From Words to Tokens
The first step in an AI’s process is called tokenization. Instead of seeing a sentence, the model breaks the text down into smaller chunks called 'tokens'. [1, 5] These can be whole words, parts of words, or even individual characters and punctuation
marks. [2, 13] For example, the sentence "AI is powerful" might become three tokens: "AI", "is", and "powerful". More complex words like "unbelievable" might be split into subwords like "un", "believ", and "able", which allows the model to handle words it has never seen before by recognizing their component parts. [6] This process transforms an unstructured sentence into a structured list that a machine can begin to process. [3]
The Dictionary of Numbers
Computers can't work with words directly; they require numbers. [4, 13] After tokenization, each unique token is assigned a specific number from a vast vocabulary, which can contain tens of thousands of tokens. [4, 17] So, in our example, "AI" might become 502, "is" might be 4, and "powerful" might be 987. The sentence "AI is powerful" is no longer text; it's a sequence of numbers: [502, 4, 987]. This numerical conversion is the fundamental bridge between human language and the mathematical world of AI. [3, 22] At this stage, however, these numbers are just simple identifiers, like names in a phonebook. They don't yet capture the rich meaning of the words they represent.
Creating a Map of Meaning
This is where the true magic happens. The simple numerical IDs are transformed into complex 'word embeddings' or 'vectors'. [8, 12, 19] Instead of a single number, each token is represented by a list of hundreds or even thousands of numbers—a vector. [4] This vector acts like a coordinate, placing the word in a vast, multi-dimensional space. [15, 20] In this space, words with similar meanings are positioned close together. [8, 19] The vector for 'cat' will be near the vector for 'kitten', and 'king' will be near 'queen'. This process creates a giant 'map' where the location and direction of each vector encodes its semantic relationship to all other words. [16]
The Power of Matrix Math
These vectors are then organized into large tables of numbers, known as matrices. [9, 21] All of the AI's complex reasoning is performed through mathematical operations on these matrices. [9, 18, 25] Famously, word embeddings can capture analogies through simple vector math. For example, the calculation 'vector(King) - vector(Man) + vector(Woman)' results in a vector that is extremely close to 'vector(Queen)'. [7] The AI isn't thinking about royalty or gender; it's simply calculating the spatial relationships between these points on its high-dimensional map. [23] This ability to perform mathematical operations on concepts is what allows AI to generate coherent, contextually relevant text. [14]

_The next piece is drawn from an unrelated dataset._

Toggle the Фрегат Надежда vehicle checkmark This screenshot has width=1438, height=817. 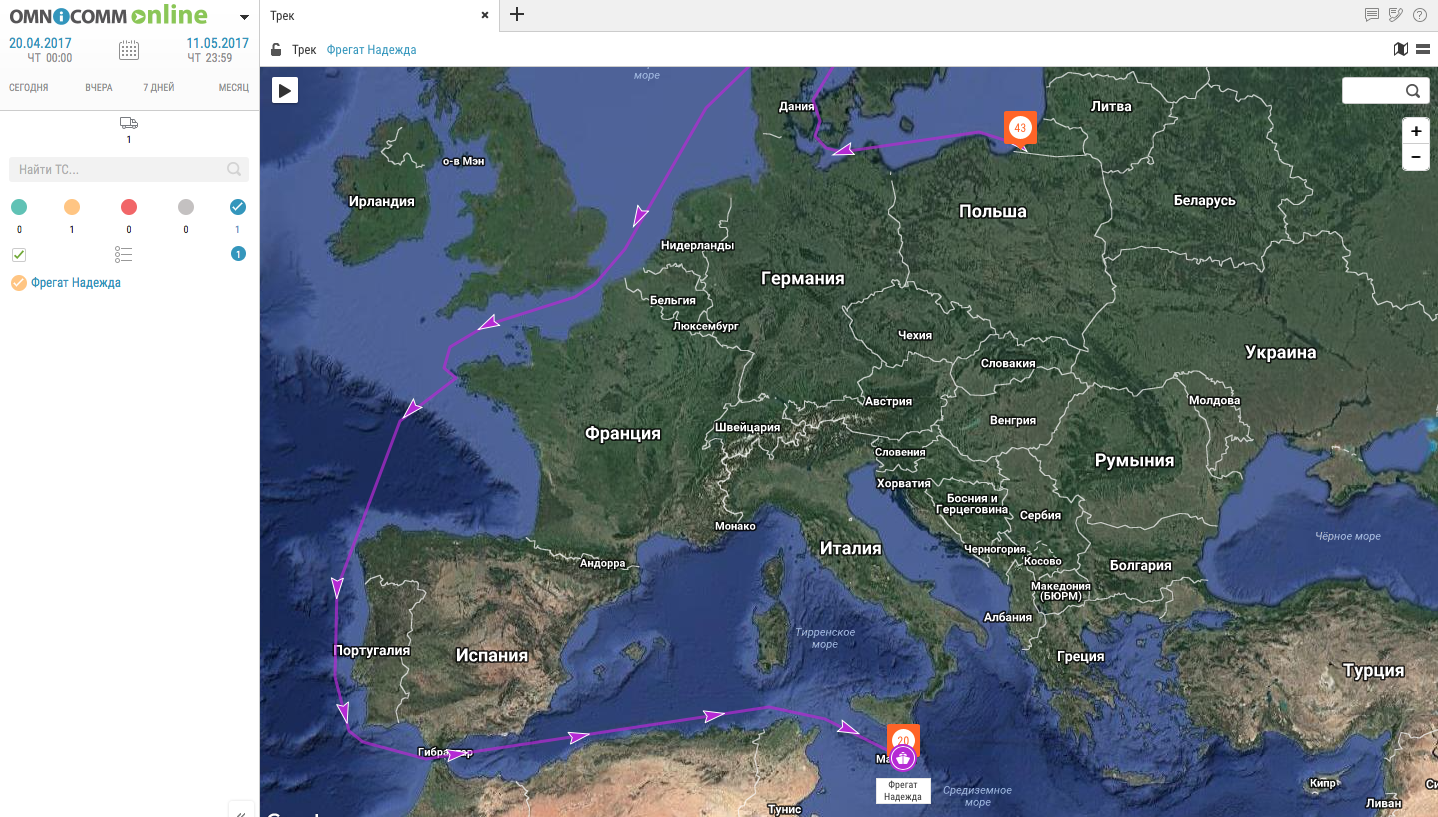tap(18, 283)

Predicting the Next Number
Ultimately, a large language model is a prediction engine. When it 'writes' a response, it's not crafting sentences based on understanding. Instead, based on the mathematical patterns it has learned from analyzing billions of texts, it is calculating the most probable next token (number) in the sequence. [2, 12] After it predicts a number, it converts it back into a token, adds it to the sequence, and then repeats the process, predicting the next most likely number. It continues this process, token by token, until it generates a complete response. The human-like fluency we see is the result of countless matrix multiplications and probability calculations, not genuine comprehension. [9, 24]